Excerpt -
*-*-*
The E Cigarette and #Plasticsurgery

The idea of an electronic cigarette (or “e-cigarette” or “e-cig”) is traced to 1963, when Herbert Gilbert filed a patent for this type of product. 

The e-cigarette delivers vaporized nicotine to the inhaler by the use of a battery-powered device. The common components of all e-cigarette devices include a power source, a heating element (atomizer), and a liquid container. The atomizer vaporizes a liquid combination of nicotine, which may contain additional flavorings. 

From a health perspective, evidence suggests that e-cigarettes are safer than traditional cigarettes because the tar is removed, and maybe as safe as other nicotine replacement products, such as gum or patches. The long-term effects of inhaling nicotine vapor are unclear, but there is no evidence to date that it causes cancer or heart disease as cigarette smoking does. Indeed, many researchers agree that e-cigarettes will turn out to be much safer than conventional cigarettes. 

However there have been reports of adverse events involving e-cigarettes including hospitalization for illnesses such as pneumonia, congestive heart failure, disorientation, seizure, hypotension, and other health problems. 

The degree of health concerns e-cigarettes cause, for plastic surgery procedures, is debatable. In these procedures, nicotine-induced vasoconstriction in the periphery may lead to a higher incidence of partial or complete skin ischemia and wound complications. Procedures involving the raising of the skin to create a flap of tissue may be those procedures most likely to be affected.  This has been proven in an animal experimental model where an experimental group of rats were subjected to subcutaneous nicotine injection followed by transverse rectus abdominis musculocutaneous flap elevation and shown to have a significantly greater area of necrosis compared with a control group.  

In terms of cessation periods a study of 102 patients undergoing general surgical procedures showed that cessation of smoking for 3 to 4 weeks’ duration before surgery reduced the incidence of postoperative complications from 41 percent to 21 percent. There is additional level 1 evidence to suggest that the optimal duration of preoperative cessation is a minimum of 4 weeks.

The recently published review article from New York from which the information above has been derived is a valuable source of information. Mr Ross agrees with the findings of this review that patients should refrain from smoking (include e-cigarettes) for a minimum of 4 weeks  prior to any plastic surgery procedure. 


Taub, Peter J.; Matarasso, Alan E-Cigarettes and Potential Implications for Plastic Surgery. Plastic & Reconstructive Surgery. 138(6):1059e-1066e, December 2016.
*-*-*
Extracted material -
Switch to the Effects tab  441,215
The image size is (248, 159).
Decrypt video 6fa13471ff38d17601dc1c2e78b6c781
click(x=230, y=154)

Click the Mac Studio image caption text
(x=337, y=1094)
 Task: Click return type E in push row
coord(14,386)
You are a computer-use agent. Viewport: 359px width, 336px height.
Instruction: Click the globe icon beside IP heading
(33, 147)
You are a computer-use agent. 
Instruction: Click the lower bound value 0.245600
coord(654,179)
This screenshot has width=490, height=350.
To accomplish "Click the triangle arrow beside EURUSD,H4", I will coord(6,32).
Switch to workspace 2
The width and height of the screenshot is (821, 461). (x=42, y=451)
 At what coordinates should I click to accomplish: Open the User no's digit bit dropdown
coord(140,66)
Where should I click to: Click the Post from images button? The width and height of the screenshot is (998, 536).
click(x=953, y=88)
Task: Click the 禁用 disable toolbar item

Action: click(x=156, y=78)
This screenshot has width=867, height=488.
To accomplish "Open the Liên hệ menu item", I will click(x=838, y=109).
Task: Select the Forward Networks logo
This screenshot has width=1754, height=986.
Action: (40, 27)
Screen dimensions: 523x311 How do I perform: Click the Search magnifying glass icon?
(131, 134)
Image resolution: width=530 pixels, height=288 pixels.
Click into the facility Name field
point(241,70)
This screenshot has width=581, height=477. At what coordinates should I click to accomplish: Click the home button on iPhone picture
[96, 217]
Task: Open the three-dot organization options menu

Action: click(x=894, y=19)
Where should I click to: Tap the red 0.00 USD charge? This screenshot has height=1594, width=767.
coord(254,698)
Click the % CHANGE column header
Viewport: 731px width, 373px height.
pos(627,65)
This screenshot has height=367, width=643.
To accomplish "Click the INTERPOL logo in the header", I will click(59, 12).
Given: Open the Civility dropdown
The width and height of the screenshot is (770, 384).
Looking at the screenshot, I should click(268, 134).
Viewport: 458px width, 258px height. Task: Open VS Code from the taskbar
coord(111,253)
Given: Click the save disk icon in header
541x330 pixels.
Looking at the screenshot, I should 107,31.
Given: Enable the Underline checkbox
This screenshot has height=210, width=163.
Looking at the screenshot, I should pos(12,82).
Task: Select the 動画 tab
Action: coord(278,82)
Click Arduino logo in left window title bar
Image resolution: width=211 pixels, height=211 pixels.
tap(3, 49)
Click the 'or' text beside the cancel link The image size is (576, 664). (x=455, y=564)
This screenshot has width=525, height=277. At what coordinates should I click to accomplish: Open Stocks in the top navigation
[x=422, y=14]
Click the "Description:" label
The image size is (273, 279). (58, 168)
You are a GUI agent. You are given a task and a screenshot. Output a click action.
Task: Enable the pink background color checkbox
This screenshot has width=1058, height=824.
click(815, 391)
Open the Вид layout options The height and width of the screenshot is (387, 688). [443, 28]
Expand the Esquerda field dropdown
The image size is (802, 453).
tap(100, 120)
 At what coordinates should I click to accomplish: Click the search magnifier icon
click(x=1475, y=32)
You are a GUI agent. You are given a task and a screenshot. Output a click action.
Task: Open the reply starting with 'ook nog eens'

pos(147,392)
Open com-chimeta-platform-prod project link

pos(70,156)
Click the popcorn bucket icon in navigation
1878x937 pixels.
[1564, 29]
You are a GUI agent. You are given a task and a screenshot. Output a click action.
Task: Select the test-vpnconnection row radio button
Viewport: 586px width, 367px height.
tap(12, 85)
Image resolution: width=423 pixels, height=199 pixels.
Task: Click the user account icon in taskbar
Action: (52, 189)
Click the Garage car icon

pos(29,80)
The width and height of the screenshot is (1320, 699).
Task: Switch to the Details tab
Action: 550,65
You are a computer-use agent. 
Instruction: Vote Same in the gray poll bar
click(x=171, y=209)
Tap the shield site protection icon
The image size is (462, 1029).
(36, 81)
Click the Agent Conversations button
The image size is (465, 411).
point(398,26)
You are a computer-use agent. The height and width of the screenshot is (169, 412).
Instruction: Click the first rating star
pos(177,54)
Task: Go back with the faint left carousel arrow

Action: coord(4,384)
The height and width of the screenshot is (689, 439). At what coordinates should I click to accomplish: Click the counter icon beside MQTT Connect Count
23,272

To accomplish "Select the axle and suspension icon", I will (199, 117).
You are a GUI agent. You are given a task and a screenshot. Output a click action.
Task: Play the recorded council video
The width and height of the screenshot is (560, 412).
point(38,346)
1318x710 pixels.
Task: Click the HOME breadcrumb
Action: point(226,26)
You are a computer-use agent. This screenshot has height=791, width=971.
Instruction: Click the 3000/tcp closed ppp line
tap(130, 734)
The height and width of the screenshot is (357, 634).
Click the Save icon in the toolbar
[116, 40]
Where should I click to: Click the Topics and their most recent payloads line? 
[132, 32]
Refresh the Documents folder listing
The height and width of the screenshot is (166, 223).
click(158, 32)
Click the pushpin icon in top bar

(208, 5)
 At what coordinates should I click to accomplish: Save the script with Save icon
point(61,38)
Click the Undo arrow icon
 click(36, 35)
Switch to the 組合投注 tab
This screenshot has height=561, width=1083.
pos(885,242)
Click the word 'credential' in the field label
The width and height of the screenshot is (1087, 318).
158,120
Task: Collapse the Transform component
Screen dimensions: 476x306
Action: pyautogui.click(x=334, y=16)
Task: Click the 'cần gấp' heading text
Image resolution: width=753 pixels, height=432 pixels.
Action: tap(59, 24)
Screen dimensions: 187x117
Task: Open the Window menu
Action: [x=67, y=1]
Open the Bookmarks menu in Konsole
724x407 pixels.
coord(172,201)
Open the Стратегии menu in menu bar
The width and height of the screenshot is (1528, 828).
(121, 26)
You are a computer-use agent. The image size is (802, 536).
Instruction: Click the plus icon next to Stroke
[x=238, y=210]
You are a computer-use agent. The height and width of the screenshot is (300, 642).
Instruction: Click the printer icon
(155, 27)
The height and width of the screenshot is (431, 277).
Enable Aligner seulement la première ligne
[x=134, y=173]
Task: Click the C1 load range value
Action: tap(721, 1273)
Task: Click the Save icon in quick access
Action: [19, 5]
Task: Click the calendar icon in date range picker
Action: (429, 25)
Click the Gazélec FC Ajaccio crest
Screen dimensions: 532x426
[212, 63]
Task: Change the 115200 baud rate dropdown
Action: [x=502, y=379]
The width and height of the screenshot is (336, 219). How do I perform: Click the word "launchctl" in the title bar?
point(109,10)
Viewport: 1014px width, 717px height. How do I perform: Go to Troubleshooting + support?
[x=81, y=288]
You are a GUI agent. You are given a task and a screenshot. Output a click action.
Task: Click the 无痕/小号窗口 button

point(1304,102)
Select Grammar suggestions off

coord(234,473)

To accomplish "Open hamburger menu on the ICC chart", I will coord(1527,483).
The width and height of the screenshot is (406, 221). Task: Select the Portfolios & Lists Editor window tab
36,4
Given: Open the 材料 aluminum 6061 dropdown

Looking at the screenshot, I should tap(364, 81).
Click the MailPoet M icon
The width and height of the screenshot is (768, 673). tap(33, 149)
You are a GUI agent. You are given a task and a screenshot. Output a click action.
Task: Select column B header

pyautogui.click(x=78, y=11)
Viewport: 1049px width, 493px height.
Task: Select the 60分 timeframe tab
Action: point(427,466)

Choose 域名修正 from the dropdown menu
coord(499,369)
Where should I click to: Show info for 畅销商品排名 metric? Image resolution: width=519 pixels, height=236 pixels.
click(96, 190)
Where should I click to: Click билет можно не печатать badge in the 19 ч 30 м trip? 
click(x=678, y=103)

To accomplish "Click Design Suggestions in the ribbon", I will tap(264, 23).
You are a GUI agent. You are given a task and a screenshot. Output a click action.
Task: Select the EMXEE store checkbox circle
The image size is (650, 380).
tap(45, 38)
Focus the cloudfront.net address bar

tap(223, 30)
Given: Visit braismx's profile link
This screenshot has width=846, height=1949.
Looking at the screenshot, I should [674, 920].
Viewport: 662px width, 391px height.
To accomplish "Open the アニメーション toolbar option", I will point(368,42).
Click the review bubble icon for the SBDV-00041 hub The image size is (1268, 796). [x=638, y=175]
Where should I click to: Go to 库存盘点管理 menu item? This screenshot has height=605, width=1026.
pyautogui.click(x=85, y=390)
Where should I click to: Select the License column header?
*-*-*
Exercise instructions -
**A)** Print the part of the e-cigarette article that begins at the words "The E Cigarette" and ends after the words "type of product.", word for word.
**B)** Answer these questions about the e-cigarette article:
(i) Who filed a patent for an electronic cigarette in 1963?
(ii) What three components are common to all e-cigarette devices?
(iii) In the study of 102 patients, how much did stopping smoking 3 to 4 weeks before surgery lower the rate of postoperative complications?

Problem solutions -
**A)**
The E Cigarette and #Plasticsurgery

The idea of an electronic cigarette (or “e-cigarette” or “e-cig”) is traced to 1963, when Herbert Gilbert filed a patent for this type of product.

**B)**
(i) Herbert Gilbert
(ii) A power source, a heating element (atomizer), and a liquid container
(iii) From 41 percent to 21 percent